How do you know if you have substantial phantom loads? While the research is sparse on this topic, we have found that a rough rule-of-thumb is that a house may have addressable phantom loads if its baseload consumption exceeds 250 Watts. Clean Power Research has developed methods to calculate baseload consumption by examining historical load data such as Green Button data or other hourly load or “interval” data that may come directly from the utility.
The solution is two-fold: (1) Unplug unused items that provide no benefit, such as old phones, routers or an old UPS; and (2) Use smart power strips for devices such as TVs, and power conserving switches for items that are occasionally used.
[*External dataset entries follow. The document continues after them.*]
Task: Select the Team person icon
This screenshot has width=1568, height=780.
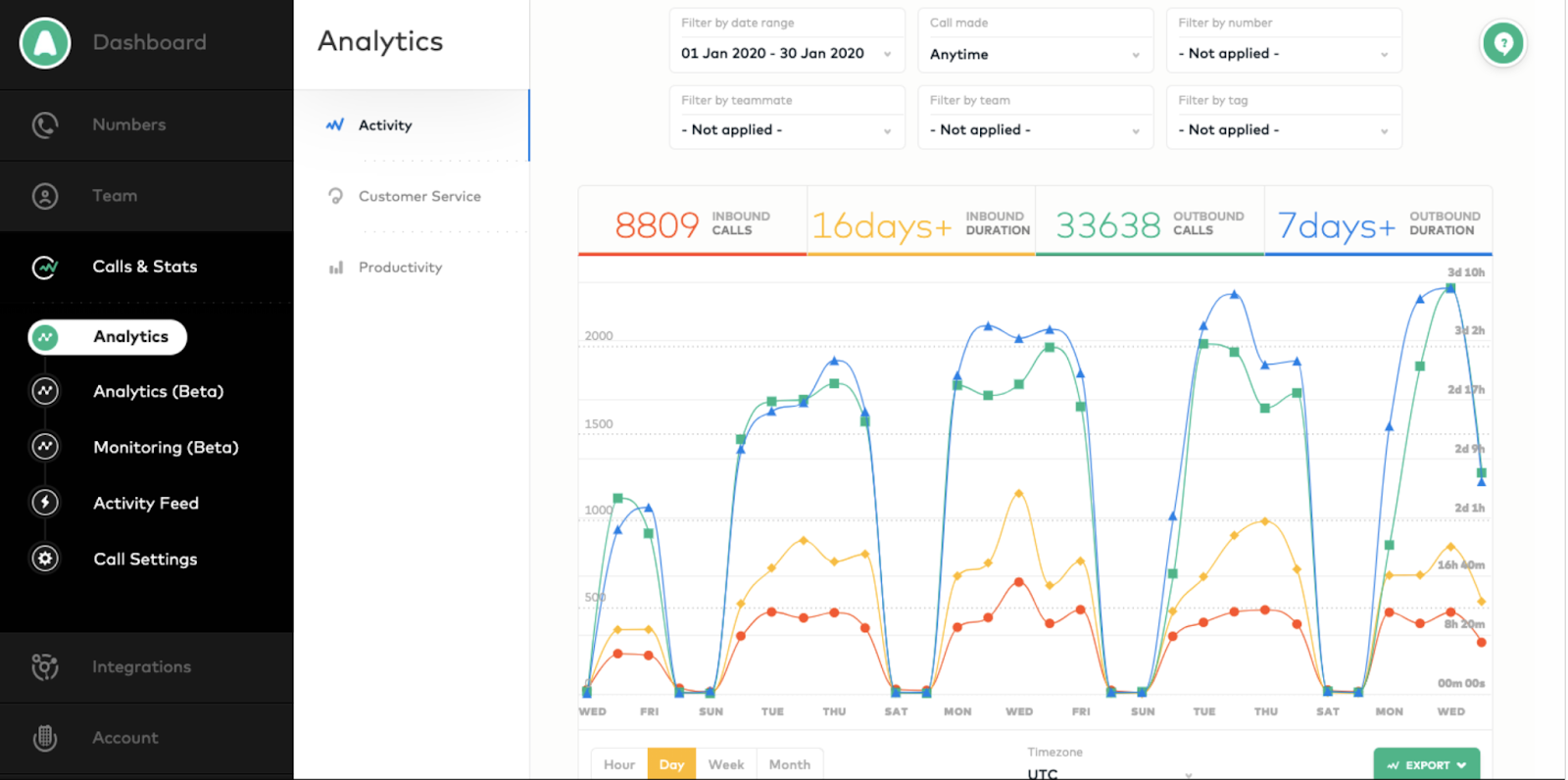Action: (x=45, y=196)
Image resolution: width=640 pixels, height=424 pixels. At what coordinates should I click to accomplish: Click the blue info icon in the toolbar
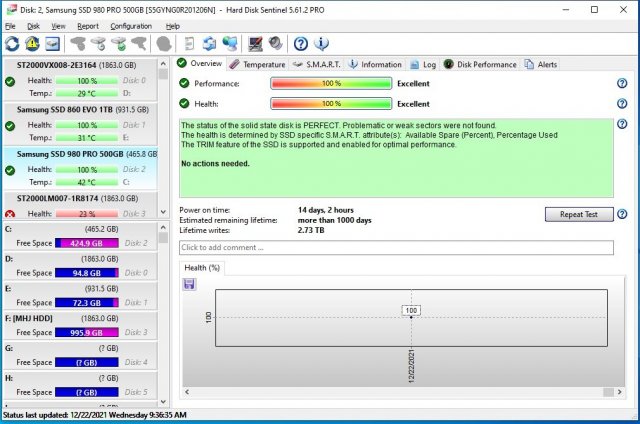click(x=321, y=44)
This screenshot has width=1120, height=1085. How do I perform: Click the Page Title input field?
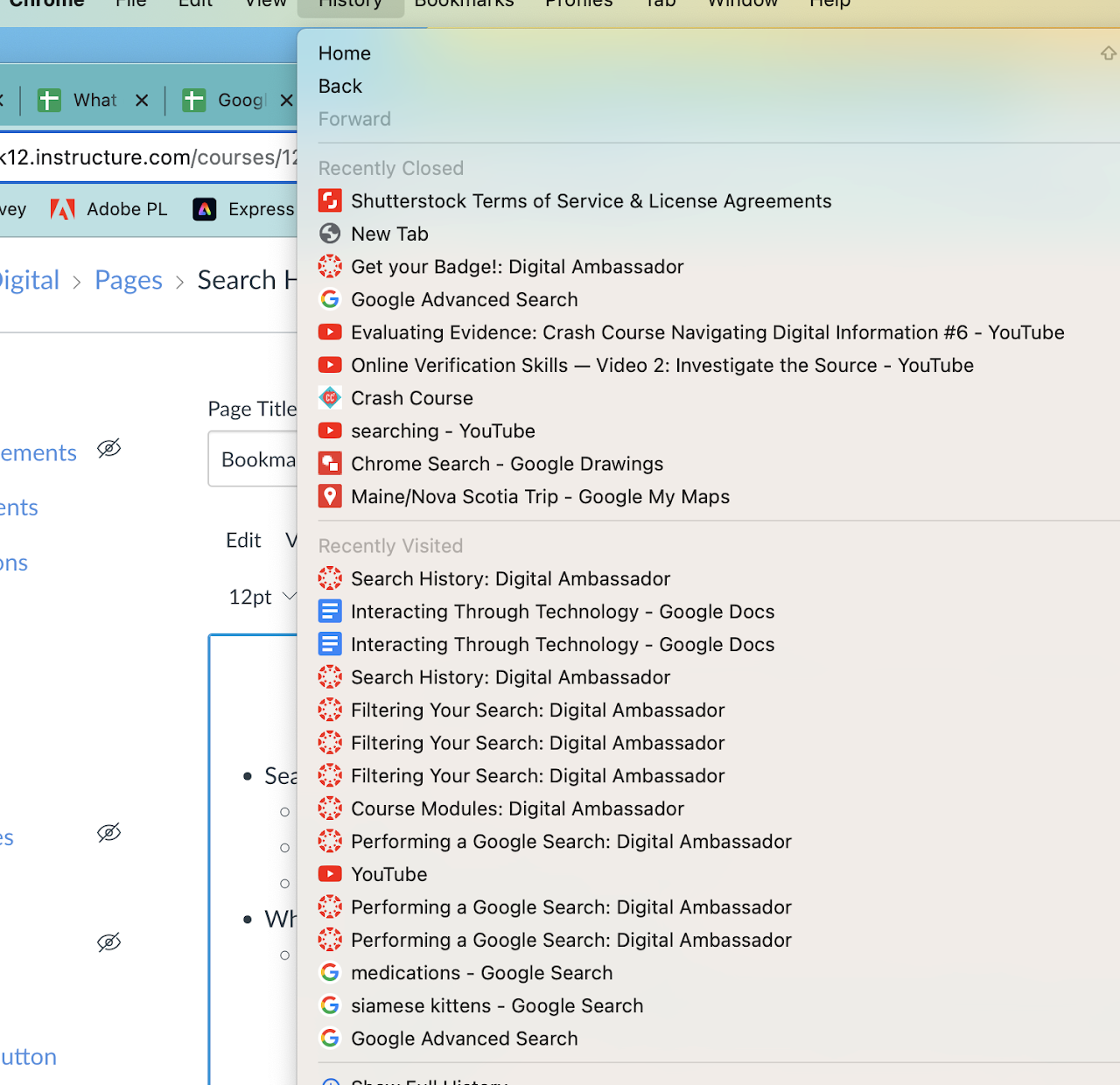click(256, 459)
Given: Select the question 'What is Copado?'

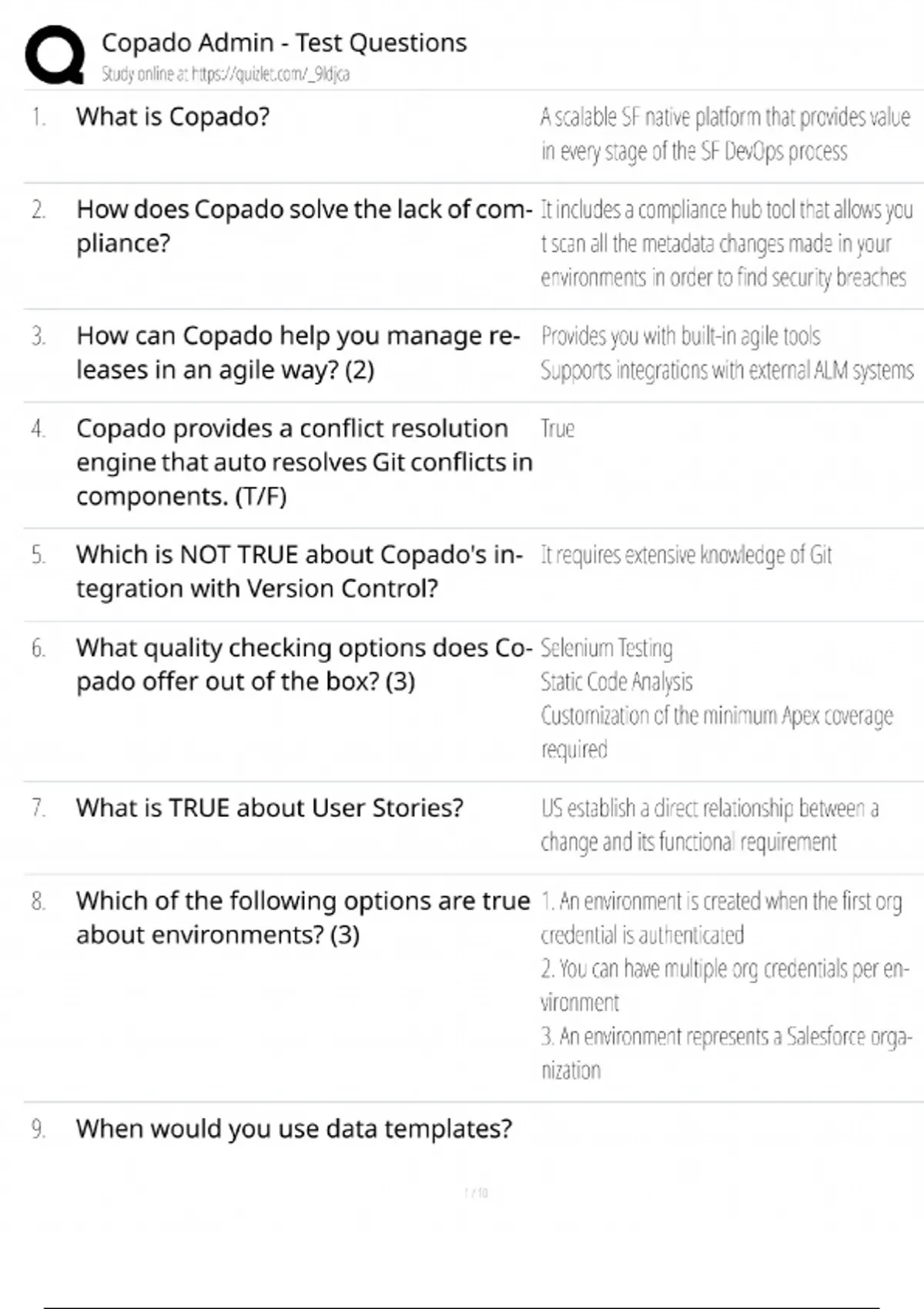Looking at the screenshot, I should [x=172, y=117].
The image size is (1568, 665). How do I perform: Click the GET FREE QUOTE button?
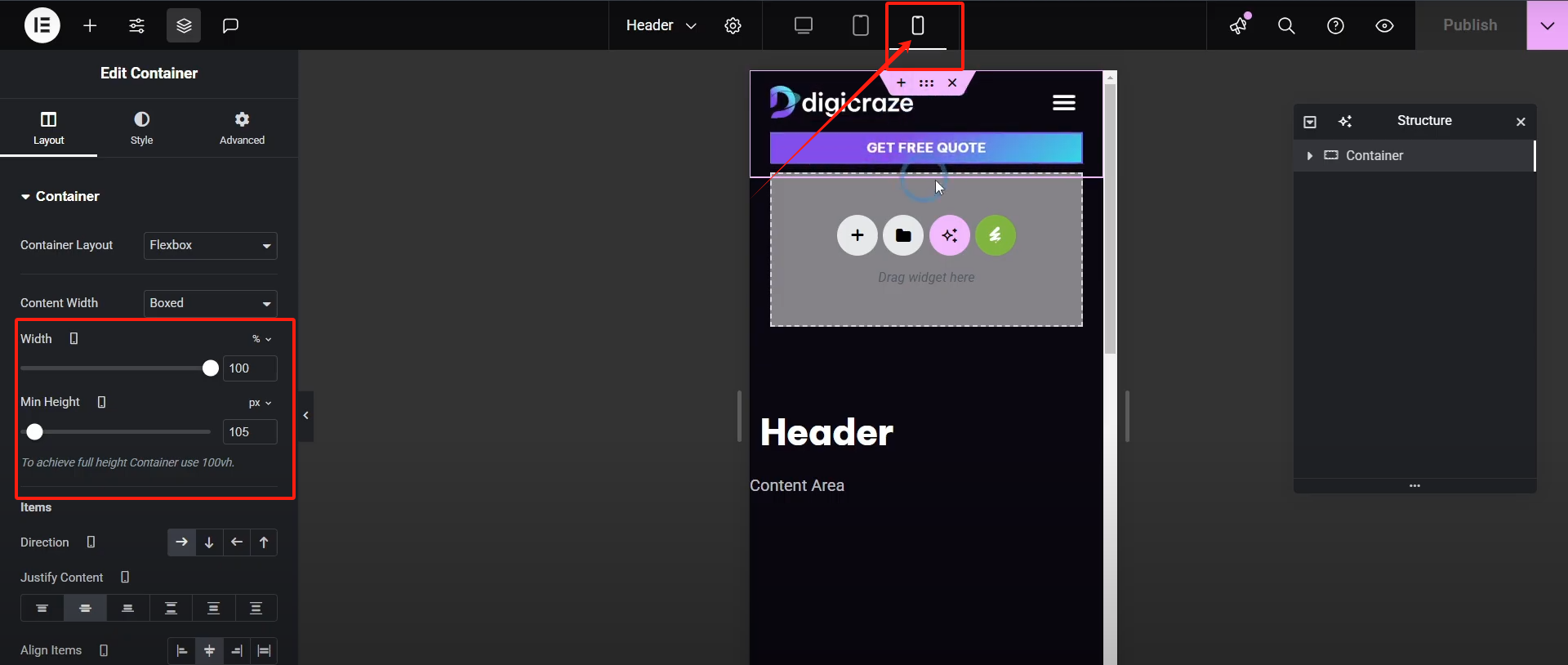point(926,148)
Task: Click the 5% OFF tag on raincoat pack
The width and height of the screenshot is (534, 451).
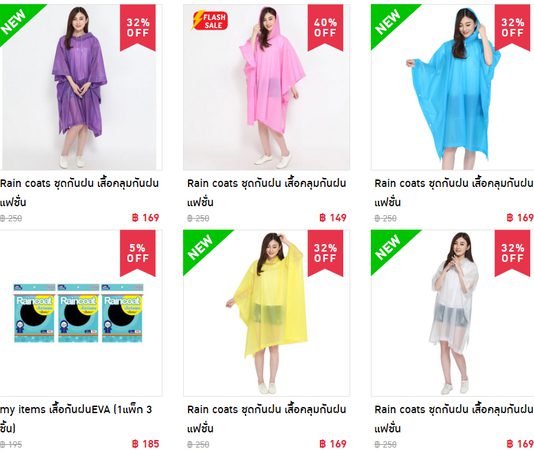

The second simple efficiency measure is converting to LED lights. “Turn off the lights” was a phrase I often heard when I was growing up. It was not surprising to hear this admonishment when all lights were incandescent and running them could have a noticeable impact on one’s electric bill.
Today, however, while my dad would still encourage me to turn off the lights, the efficiency of modern lighting technologies is dramatically reducing their energy and cost footprint. The introduction of compact fluorescents (CFLs) cut energy use by 75 percent compared to incandescent lights, and LEDs have reduced consumption by another half to two-thirds. The result is that ten LEDs now produce about as much light as one incandescent light using the same amount of energy.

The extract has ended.